Load data from spec file.

If spec_file is the file name, it will load the spec file internally which is time consuming.

Parameters:

scan_idint: Scan_id of the scan to be retrieved.
spec_filestring or spec2nexus.spec.SpecDataFile: Either the spec file name or a SpecDataFile instance.
folderstring, optional: Folder where spec file is located.

Returns:

datapandas.DataFrame: Table with the data from scan.

See also

spec2nexus.spec.SpecDataFile()

polartools.load_data.load_table(scan, source=None, **kwargs)[source]¶

Automated scan table loader.

The automation is based on the source argument.

if source == ‘csv’ -> uses load_csv.
else if source is a string or nexus2spec.spec.SpecDataFile -> uses load_spec.
else -> uses load_databroker.

Parameters:

scanint

Scan_id our uid. If scan_id is passed, it will load the last scan with that scan_id. See kwargs for search options.

sourcedatabroker database, name of the spec file, or ‘csv’

Note that applicable kwargs depend on this selection.

kwargs

The necessary kwargs are passed to the loading functions defined by the source argument:

csv -> possible kwargs: folder, name_format.
spec -> possible kwargs: folder.
databroker -> possible kwargs: stream, query, use_db_v1.

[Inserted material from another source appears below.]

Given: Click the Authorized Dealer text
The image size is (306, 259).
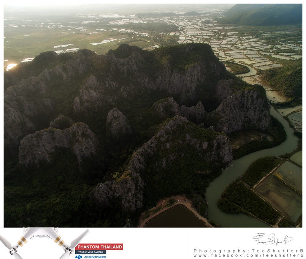Looking at the screenshot, I should coord(95,257).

Note that a warning will be printed if the an unnecessary kwarg is passed.

Returns:

tablepandas.DataFrame: Table with the scan data.

See also

polartools.load_data.load_databroker()
polartools.load_data.load_csv()
polartools.load_data.load_spec()

polartools.load_data.lookup_position(db, scan, search_string='', query=None)[source]¶

Lookup positioner values in past scans.

Parameters:

dbdatabroker database: Searcheable database
scaninteger: Scan numbers or uids.
search_stringstring: Full or part of positioner name.
query: dict: Search parameters.

Returns:

output: list

polartools.load_data.show_meta(last=None, scans=None, scans_to=None, db=None, query=None, meta_keys='short', table_fmt='plain')[source]¶

Print metadata of scans.

Parameters:

lastint: last number of scans to be displayed
scansint, list: List of scan numbers to process.
scans_toint, list: Final scan number to process. Note that this is only meaningful if an integer is passed to scans.
dbdatabroker database (optional): Searcheable database
querydictionary, optional: Search parameters.
meta_keysstring or iterable, optional: List with metadata keys to read. There are two preset metadata lists that can be used with meta_keys=”short” or meta_keys=”long”.